The rally in the gold price will not be enough to prevent 2020 turning into the worst year in 15 for global exploration spending.
According to a new report by S&P Global Market Intelligence, outlays for exploration across the industry are set to drop from $9.3 billion in 2019 to $6.6 billion this year.
Despite a gold price approaching seven-year highs above $1,700 an ounce, money spent on drilling for the precious metal this year is likely to shrink by more than $800 million, compared to 2019.
Chris Galbraith, mining and metals analyst at S&P Global, says the vast majority of gold exploration is carried out by juniors and that sector remains under pressure.
According to S&P Global data, junior mining companies managed to raise $781 million during the first quarter, much of it in debt form, an almost 50% drop from the $1.54 billion in financings racked up in the final quarter of 2019.
Global gold production declined last year for the first time in a decade, but before the outbreak S&P Global was expecting around 2m in additional ounces to be poured this year for a total just shy of 108m ounces.

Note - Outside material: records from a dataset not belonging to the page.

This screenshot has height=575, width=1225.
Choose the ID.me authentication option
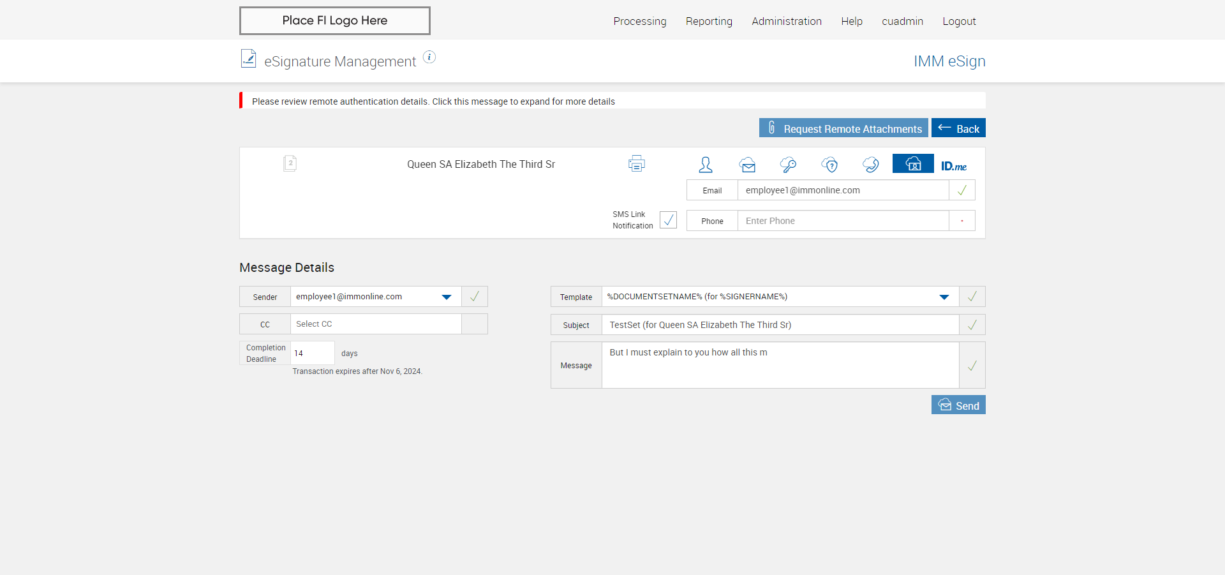click(x=953, y=166)
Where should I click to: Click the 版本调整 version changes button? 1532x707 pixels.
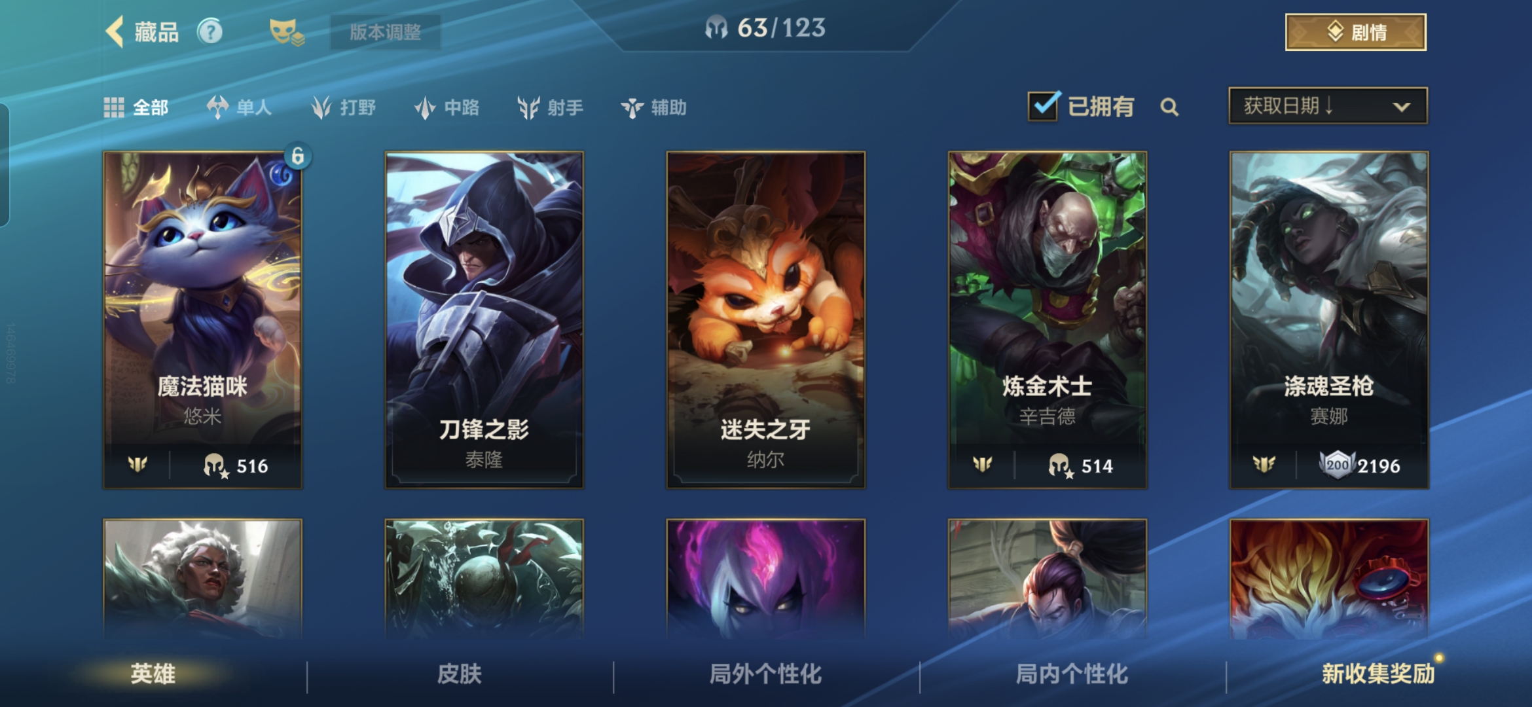tap(385, 31)
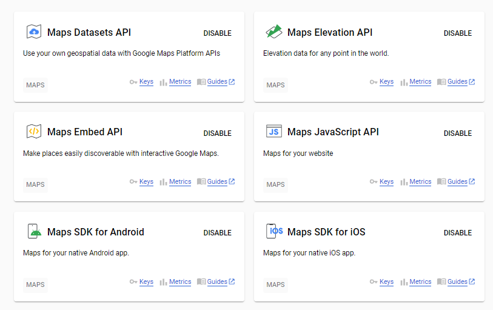Open Metrics for Maps Embed API

180,182
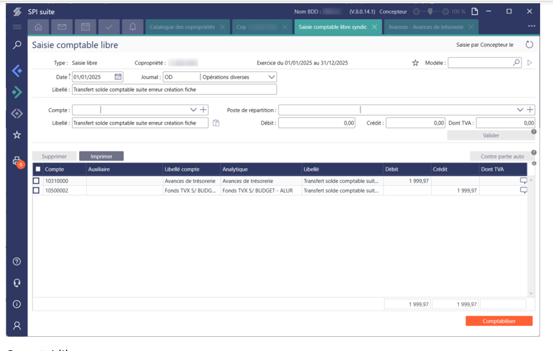Click the zoom slider in title bar
Image resolution: width=553 pixels, height=351 pixels.
(430, 12)
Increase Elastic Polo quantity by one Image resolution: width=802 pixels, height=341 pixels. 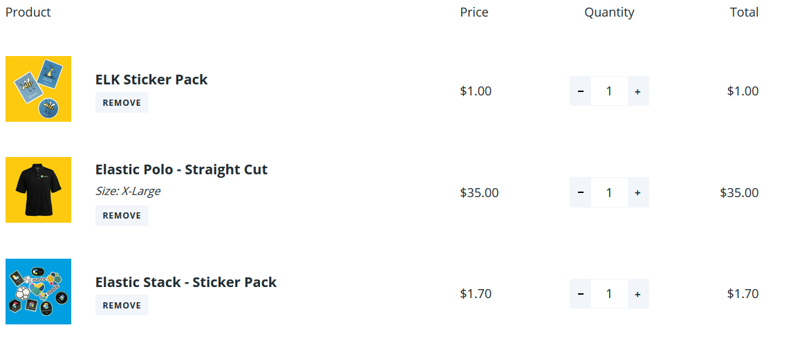pyautogui.click(x=637, y=192)
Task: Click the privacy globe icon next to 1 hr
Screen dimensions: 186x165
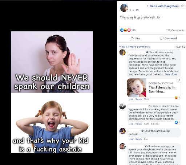Action: tap(137, 10)
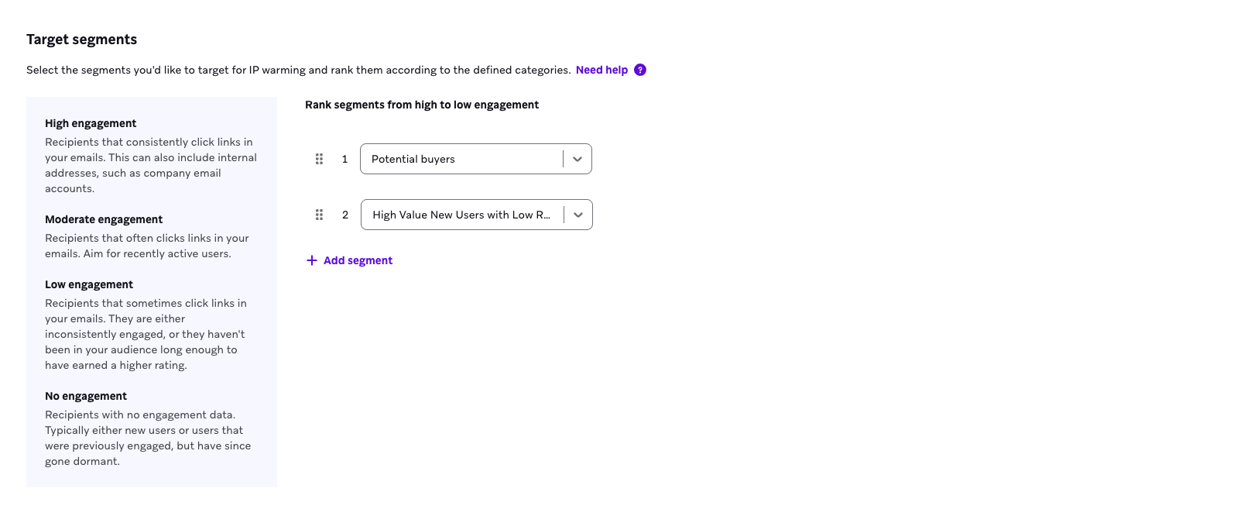Open the High Value New Users segment selector
The width and height of the screenshot is (1244, 516).
(461, 215)
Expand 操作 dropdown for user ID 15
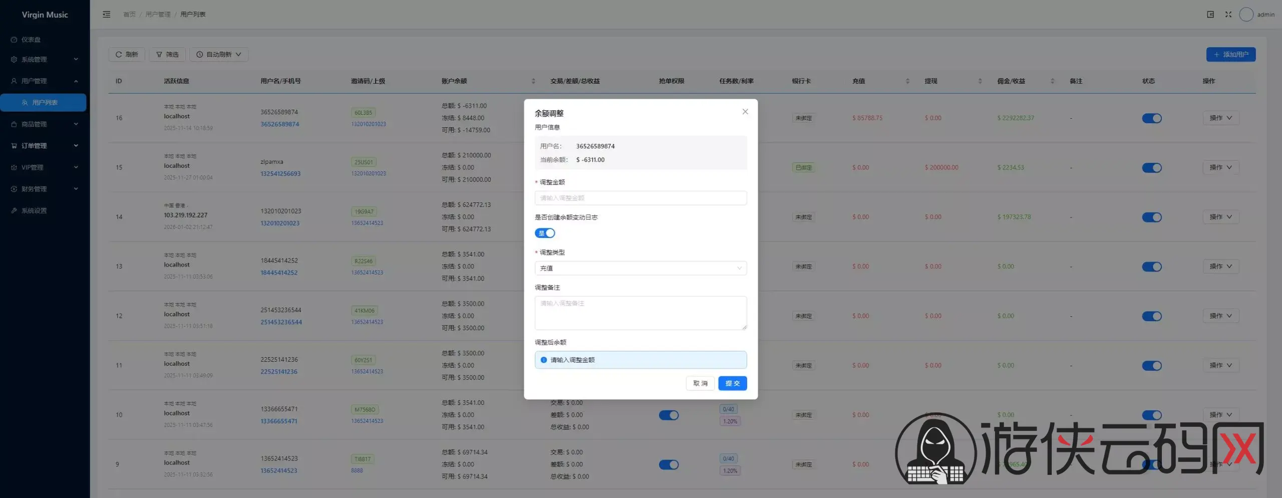Image resolution: width=1282 pixels, height=498 pixels. 1220,168
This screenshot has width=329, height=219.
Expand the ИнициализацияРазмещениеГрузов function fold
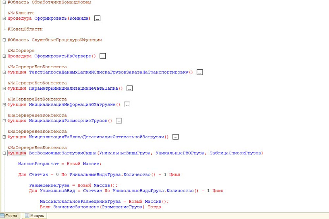[x=4, y=121]
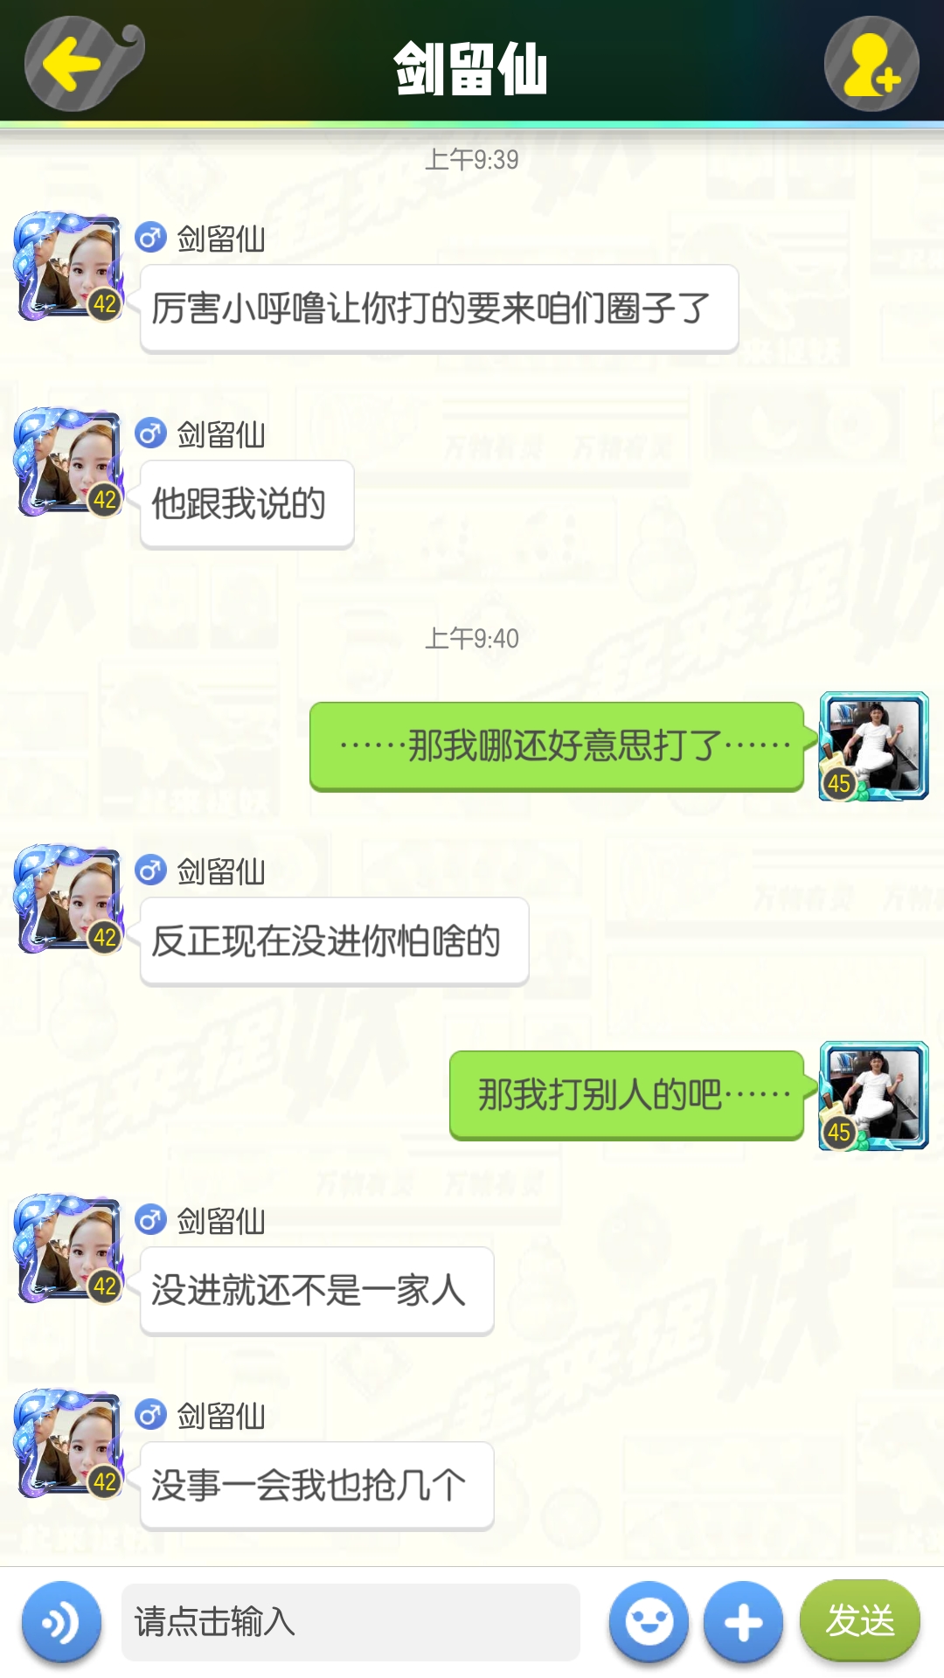Tap the level 45 badge on the lower avatar
This screenshot has height=1678, width=944.
point(839,1133)
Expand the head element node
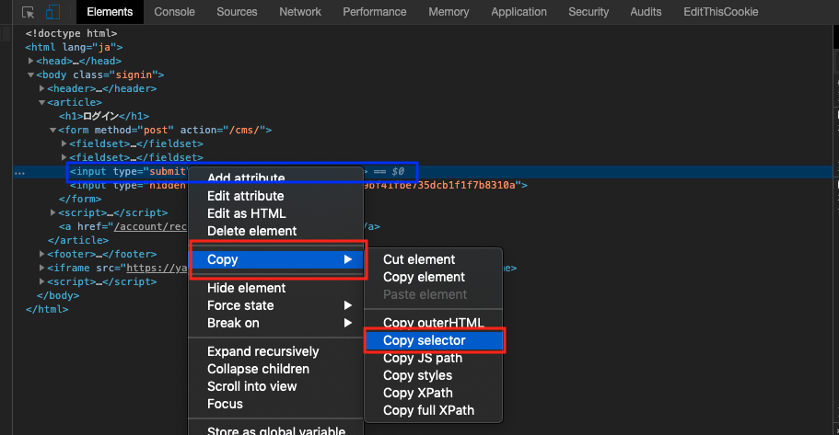The height and width of the screenshot is (435, 839). click(x=31, y=61)
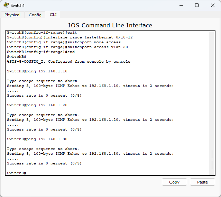Click the 'switchport access vlan 30' line
The height and width of the screenshot is (197, 221).
coord(67,47)
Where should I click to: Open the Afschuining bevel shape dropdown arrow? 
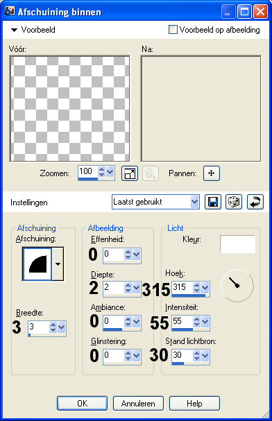coord(58,264)
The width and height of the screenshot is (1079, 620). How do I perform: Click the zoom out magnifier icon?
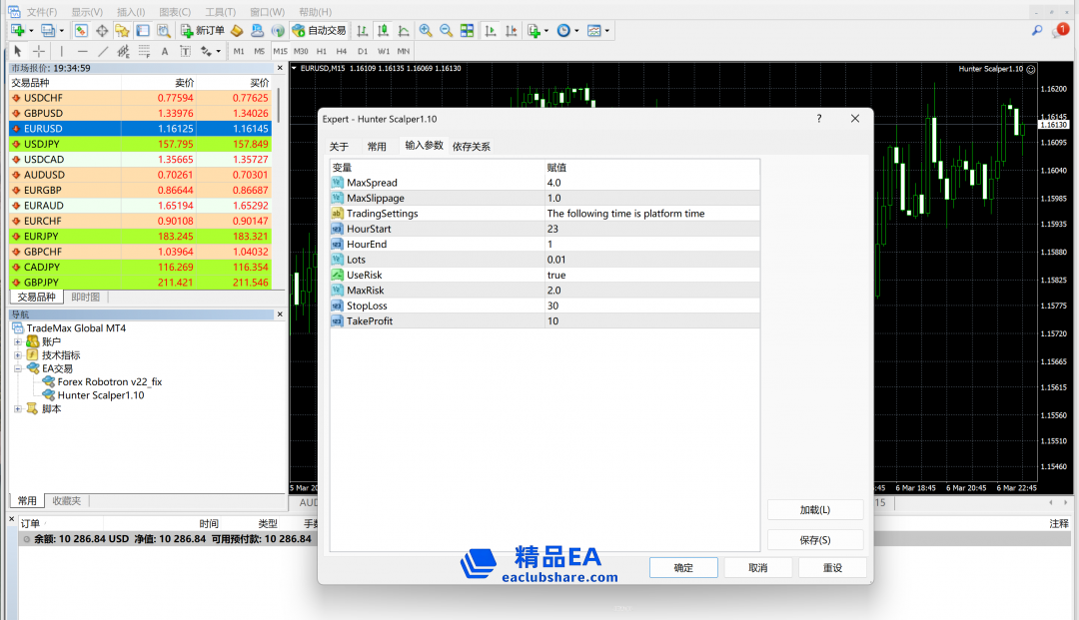446,31
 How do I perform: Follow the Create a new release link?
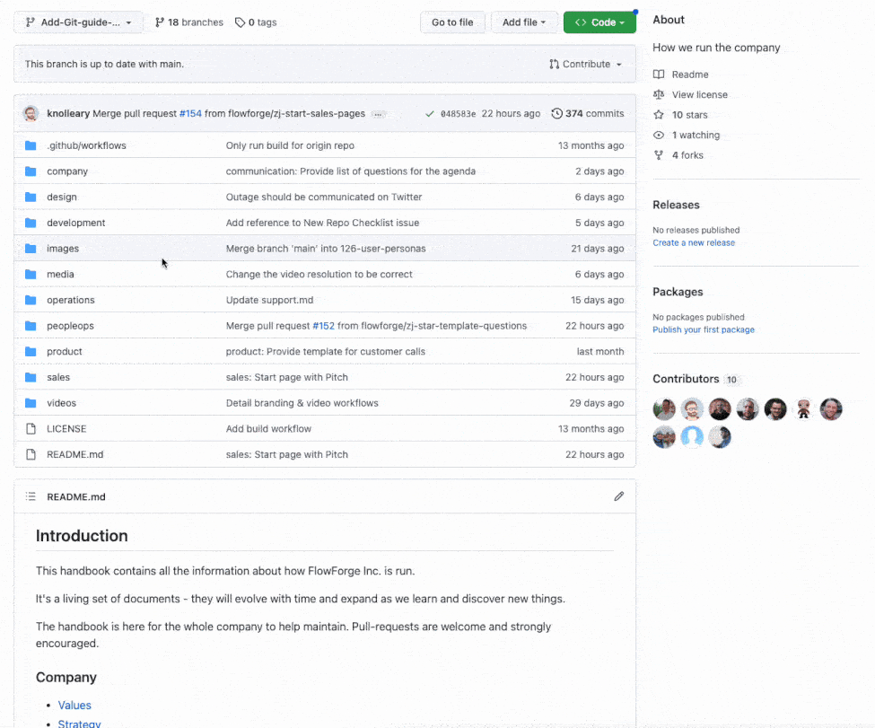693,241
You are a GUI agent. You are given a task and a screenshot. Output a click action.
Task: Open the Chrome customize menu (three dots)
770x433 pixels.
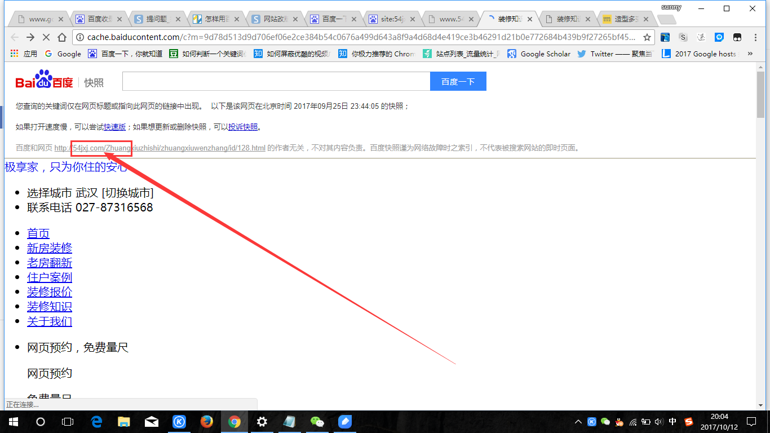point(757,37)
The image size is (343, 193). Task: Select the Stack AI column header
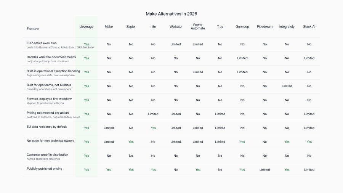tap(309, 26)
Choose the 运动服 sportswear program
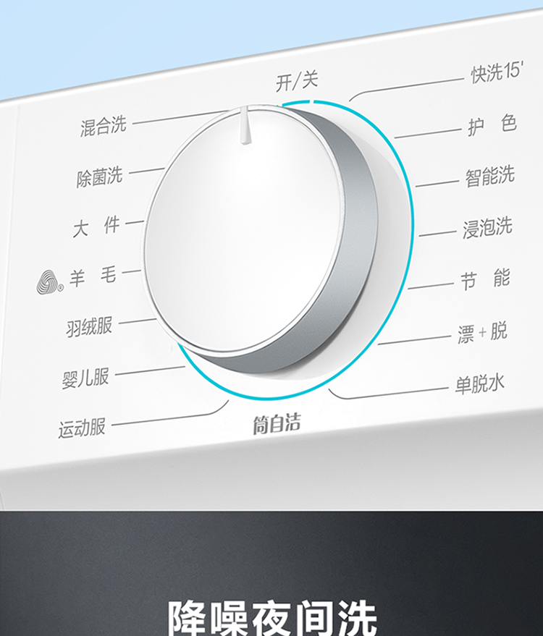The image size is (543, 636). [82, 428]
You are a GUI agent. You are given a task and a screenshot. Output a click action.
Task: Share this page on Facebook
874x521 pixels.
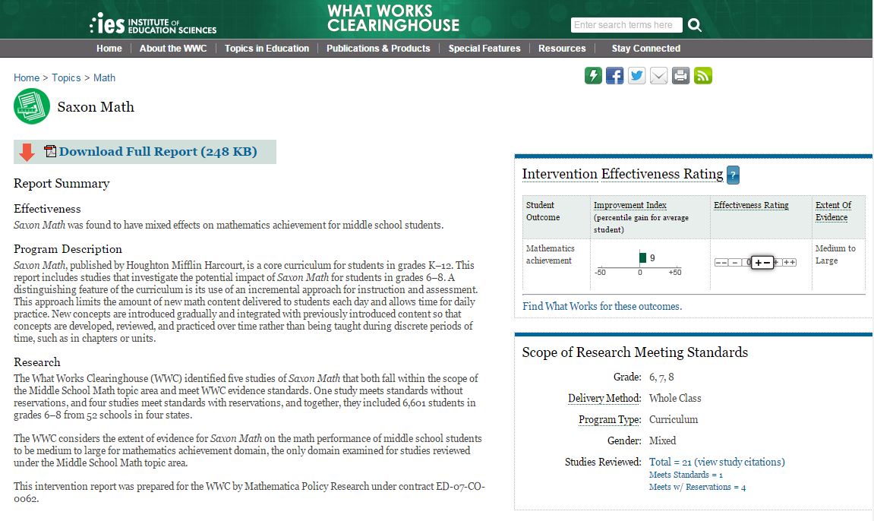click(615, 76)
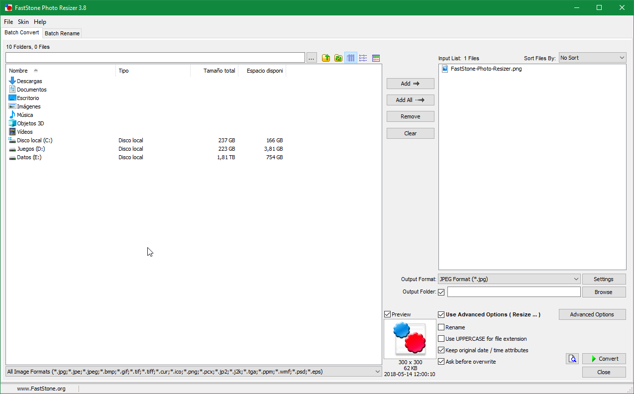Open Advanced Options dialog
Screen dimensions: 634x394
[592, 314]
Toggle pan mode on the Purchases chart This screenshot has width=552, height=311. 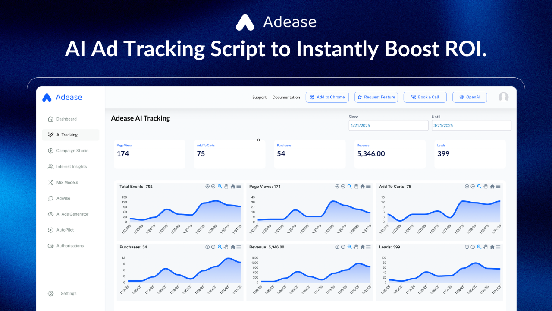coord(226,247)
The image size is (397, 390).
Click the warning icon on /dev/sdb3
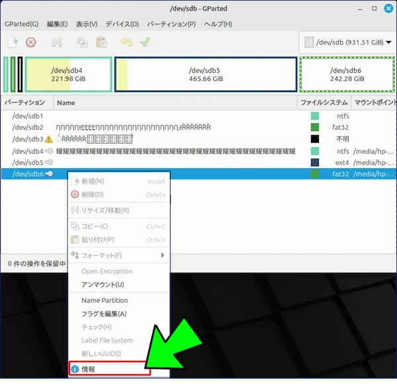(50, 140)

Due to the impact of covid-19 the researcher now expects another down year for gold production with mine shutdowns resulting in almost 2.7m fewer ounces expected for the year.
Latin America and South Africa would be responsible for the bulk of the losses, although Russia appears to be in the early phase of the virus spread and its operational impact.
Gold production is likely to return to positive growth next year.
Gold for delivery in June was last trading at $1,725 per ounce in New York, up more than $200 per ounce since the start of the year.
Copper budgets are also being slashed and are forecast to fall by $935 million.
Galbraith points out that the copper price is still too subdued to incentivize exploration programs by juniors while large companies are in capital preservation mode.
Mined copper production this year is expected to fall by 135,000 tonnes to 19.6m tonnes, and refined output by 75,000 tonnes to 23.5m tonnes due to falling concentrate supply, lower treatment charges and covid-19 related cutbacks.
The market is nevertheless expected to hit 182,000-tonne surplus for 2020 according to S&P Global, up from previous estimates of a 72,000 tonne oversupply.
Despite the impact of covid-19, the company maintained its average copper price forecast of $5,700 a tonne ($2.59 a pound) for 2020, rising to $6,233 next year and $6,425 in 2022.
Copper was last trading at $2.43 per pound ($5,355 per tonne) on the Comex market in New York, down for the day but still up more than 20% from lows hit mid-March.